The goal of High Energy Physics (HEP) experiments, like LHC ones, is to answer the questions still open on the fundamental nature of matter and energy, space and time. As far as HEP experiments are concerned, such answers can be searched for in the production and detection of new particles, not yet discovered (as in ATLAS and CMS), or in subtle effects on properties of well known particles (LHCb), or in the study of the creation of ordinary matter out of the extreme conditions just after the big bang (ALICE). To produce new particles, ATLAS and CMS need higher collision energy and higher luminosity, which results in very complex events: more than 100 multiple interactions are foreseen in the LHC high luminosity phase after 2022. Such complex events will be produced at a rate of 40 MHz, while data write to disk for analysis will not exceed a few kHz. Similar problems will be faced by LHCb, which will greatly increase the size of the collected samples reading the full detector at 40 MHz, and by ALICE, which will need to sample the full 50 kHz interaction rate to collect the statistics necessary for its physics program. Detectors and search methods may be different, but the problems the experiments have to face in terms of event reconstruction and selection are very similar. All experiments need to develop an efficient and fast online selection system, in order to reduce the amount of information to be stored permanently to tape for future analysis. The selection system (trigger) is usually organized in successive levels, each capable of performing a finer selection on more complex physics objects describing the event. Trigger systems usually comprise a first level based on custom hardware, followed by one or two levels usually based on farms of general purpose processors (High Level Trigger, HLT). HLT systems are based on farms of CPUs. This solution has several advantages: general purpose processor farms are easier to maintain and upgrade, the HLT code can be run offline in simulation programs as it is and, time constraints permitting, it can be similar to the offline code. Finally, HLT farms are additional computing power for offline processing when the experiments is not taking data.

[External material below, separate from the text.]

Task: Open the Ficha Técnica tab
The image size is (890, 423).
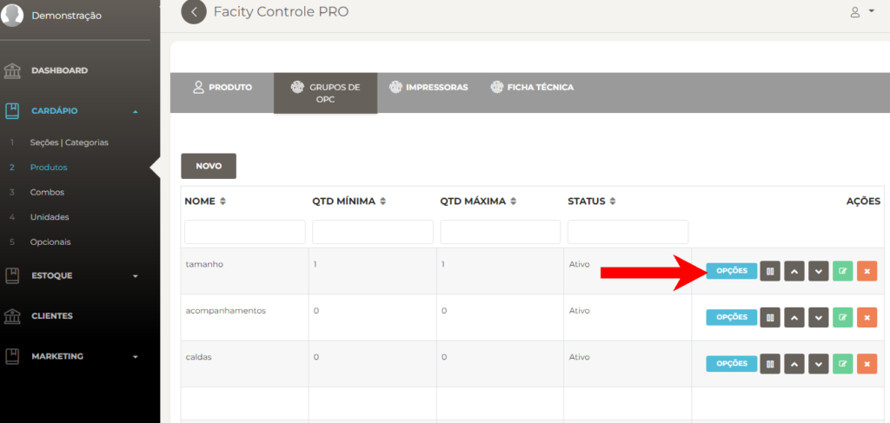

HLT systems are facing many challenges in view of LHC upgrade: given the higher event rate and pile-up, much more computing power is needed to reach a reasonable reduction rate, with increased costs for the experiments. Moreover we are facing a significant technological challenge due to the widespread use of many-core devices and parallel computing, which may reduce the cost of the farms at the price of re-thinking the experiment software.

In this paper we review the challenges being faced by the experiments in the construction of their HLT systems in view of the future LHC upgrades.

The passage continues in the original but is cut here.